Provided data section start

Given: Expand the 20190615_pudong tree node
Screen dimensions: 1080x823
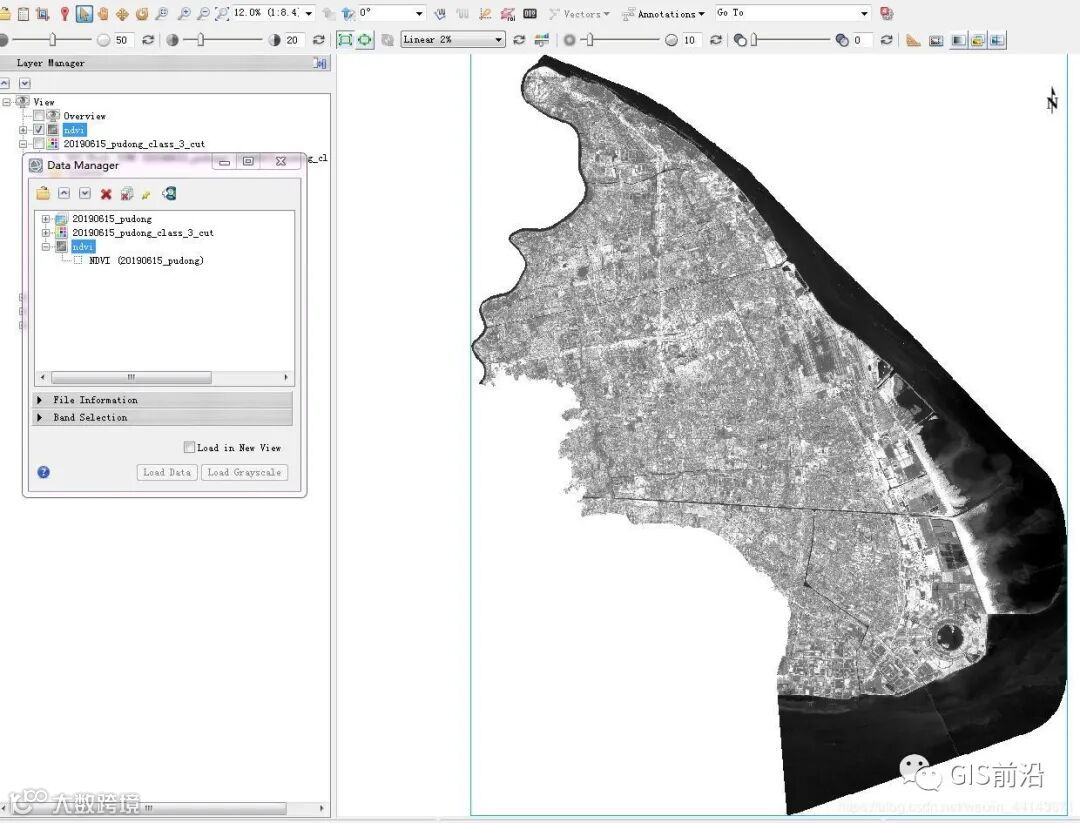Looking at the screenshot, I should point(46,219).
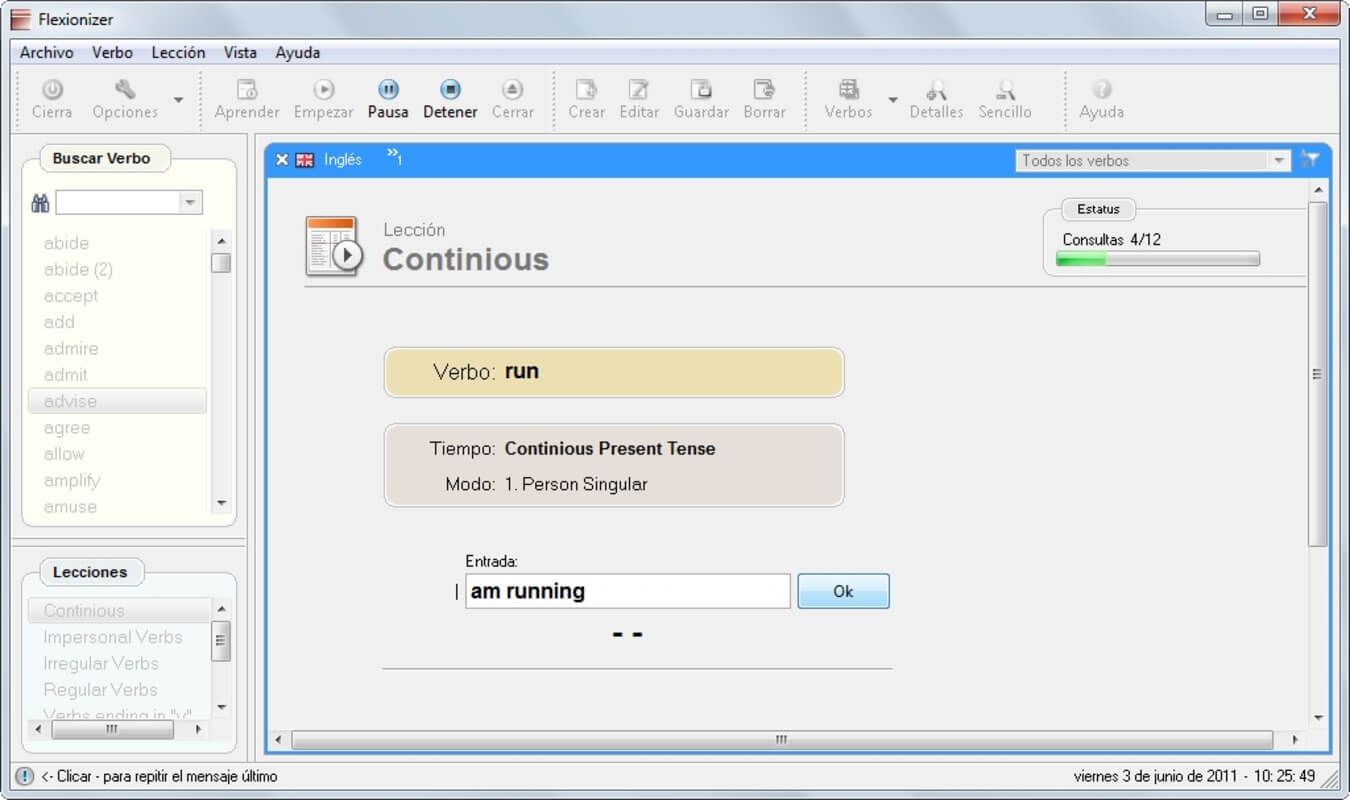Click the Cierra power icon

[52, 90]
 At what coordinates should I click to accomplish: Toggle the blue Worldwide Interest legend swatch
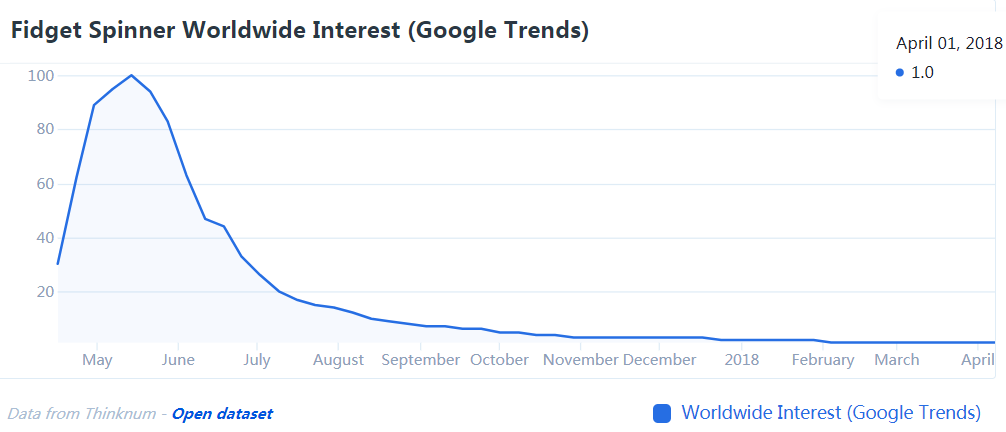click(661, 413)
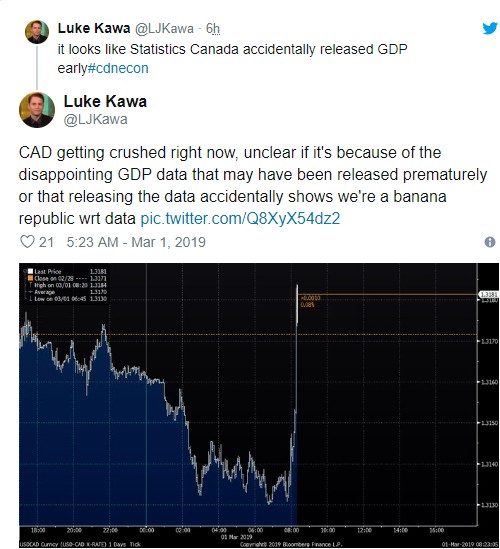Click the @LJKawa handle under main name
Viewport: 500px width, 549px height.
(95, 119)
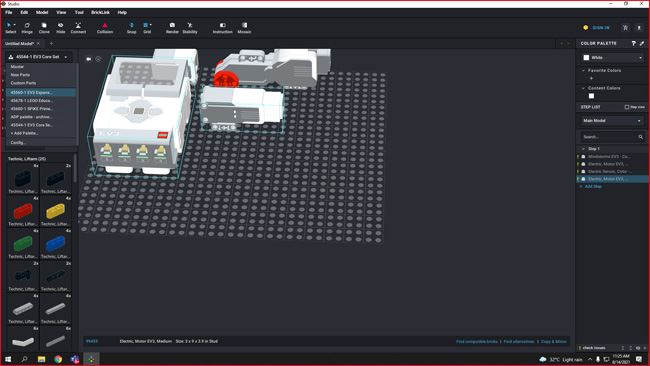Image resolution: width=650 pixels, height=366 pixels.
Task: Click the Clone tool icon
Action: coord(44,28)
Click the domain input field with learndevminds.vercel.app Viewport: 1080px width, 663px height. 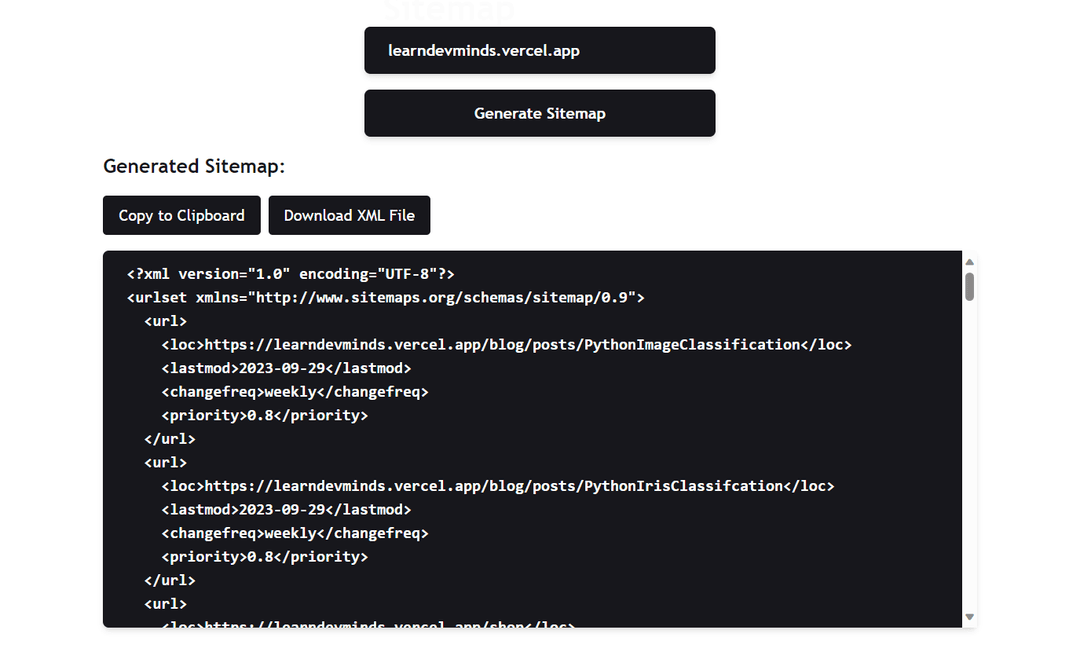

Provided data section end

| Assignment |
Every record above must be printed exactly, except for its images.

| Result of the exercise |
Given: Expand the 20190615_pudong tree node
Screen dimensions: 1080x823
Looking at the screenshot, I should point(46,219).
Click the Cierra power icon

[52, 90]
 At what coordinates should I click to accomplish: Toggle the blue Worldwide Interest legend swatch
click(661, 413)
Click the @LJKawa handle under main name
Viewport: 500px width, 549px height.
(95, 119)
Image resolution: width=650 pixels, height=366 pixels.
Task: Click the Clone tool icon
Action: coord(44,28)
Click the domain input field with learndevminds.vercel.app Viewport: 1080px width, 663px height. 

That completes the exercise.